The nonprofit sector will be hurt more by the 2026-27 budget than it was by COVID, says Liz LeClair. Credit: File photo

The last three weeks have been some of the most demoralizing — and also some of the most galvanizing — of my career in the nonprofit sector.

When the Houston government tabled its provincial budget, it did so without consulting the communities it was gutting. Indigenous communities, Black and African Nova Scotian communities, 2SLGBTQIA+ groups, and disability-serving nonprofits did not receive a phone call, a meeting, or even a warning. They opened their emails one morning and discovered that their operational grants had been cut by anywhere from five to 40 percent. Some programs disappeared overnight.

That is not fiscal responsibility. That is contempt.

I want to be direct about what I believe will happen as a result: these cuts are going to prove more detrimental to Nova Scotia’s nonprofit sector than COVID-19 ever did. At least during the pandemic, financial supports existed to cushion the blow. Emergency funds were created. Programs were extended. There was a recognition, however imperfect, that the sector needed to survive.

There is no equivalent safety net here. And people are already losing their jobs.

Collective pain and collective action

In response to these cuts, a group of nonprofit consultants and I organized an emergency fundraising resource call. In one week, 65 people registered — fundraisers, nonprofit staff, sector leaders, and community members from across the province trying to make sense of what comes next. The response was sobering. Organizations are in crisis. The ripple effects are already being felt in communities that were already under-resourced and already being asked to do too much with too little.

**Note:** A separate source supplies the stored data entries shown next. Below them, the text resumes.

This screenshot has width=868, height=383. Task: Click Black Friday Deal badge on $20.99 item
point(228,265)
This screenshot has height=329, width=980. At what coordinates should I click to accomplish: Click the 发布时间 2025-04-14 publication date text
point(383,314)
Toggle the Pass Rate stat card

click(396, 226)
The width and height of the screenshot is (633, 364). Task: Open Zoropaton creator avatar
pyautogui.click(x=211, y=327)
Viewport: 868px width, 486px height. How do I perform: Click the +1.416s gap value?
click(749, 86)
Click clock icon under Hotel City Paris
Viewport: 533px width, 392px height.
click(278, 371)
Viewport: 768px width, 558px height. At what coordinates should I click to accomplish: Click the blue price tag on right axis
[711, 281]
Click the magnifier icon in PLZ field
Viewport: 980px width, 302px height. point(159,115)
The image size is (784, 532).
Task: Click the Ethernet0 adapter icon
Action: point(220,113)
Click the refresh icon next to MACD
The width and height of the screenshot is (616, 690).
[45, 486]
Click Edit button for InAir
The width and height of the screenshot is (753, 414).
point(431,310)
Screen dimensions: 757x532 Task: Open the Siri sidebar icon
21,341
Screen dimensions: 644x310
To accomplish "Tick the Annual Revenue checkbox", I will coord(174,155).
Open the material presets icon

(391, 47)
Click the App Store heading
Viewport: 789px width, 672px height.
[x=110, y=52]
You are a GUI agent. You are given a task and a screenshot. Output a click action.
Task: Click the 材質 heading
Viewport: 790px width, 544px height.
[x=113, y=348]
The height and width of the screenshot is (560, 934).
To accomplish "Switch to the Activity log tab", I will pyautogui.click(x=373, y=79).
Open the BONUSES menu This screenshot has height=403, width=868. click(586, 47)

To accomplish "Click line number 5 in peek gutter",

Premier Houston built his political identity on speaking up for people who felt ignored by government. He made his name standing at microphones on behalf of the victims of the Mass Casualty, calling out a premier he felt was not listening to the people. And yet, when thousands of his own constituents showed up to the legislature, he walked past them smirking.

He told the media the protests were organized by the NDP. They were not. They were organized by people who are scared for the future.

The arts, culture, and heritage sector is not a “nice to have.” It is the infrastructure through which marginalized communities build identity, access services, process trauma, and participate in civic life. When you defund African Nova Scotian cultural organizations, you are not trimming fat. You are cutting the connective tissue that holds communities together. When you eliminate funding for Indigenous arts and language programs, you are not making a budget decision. You are continuing a historical project of erasure. This is racism and bigotry in budget form.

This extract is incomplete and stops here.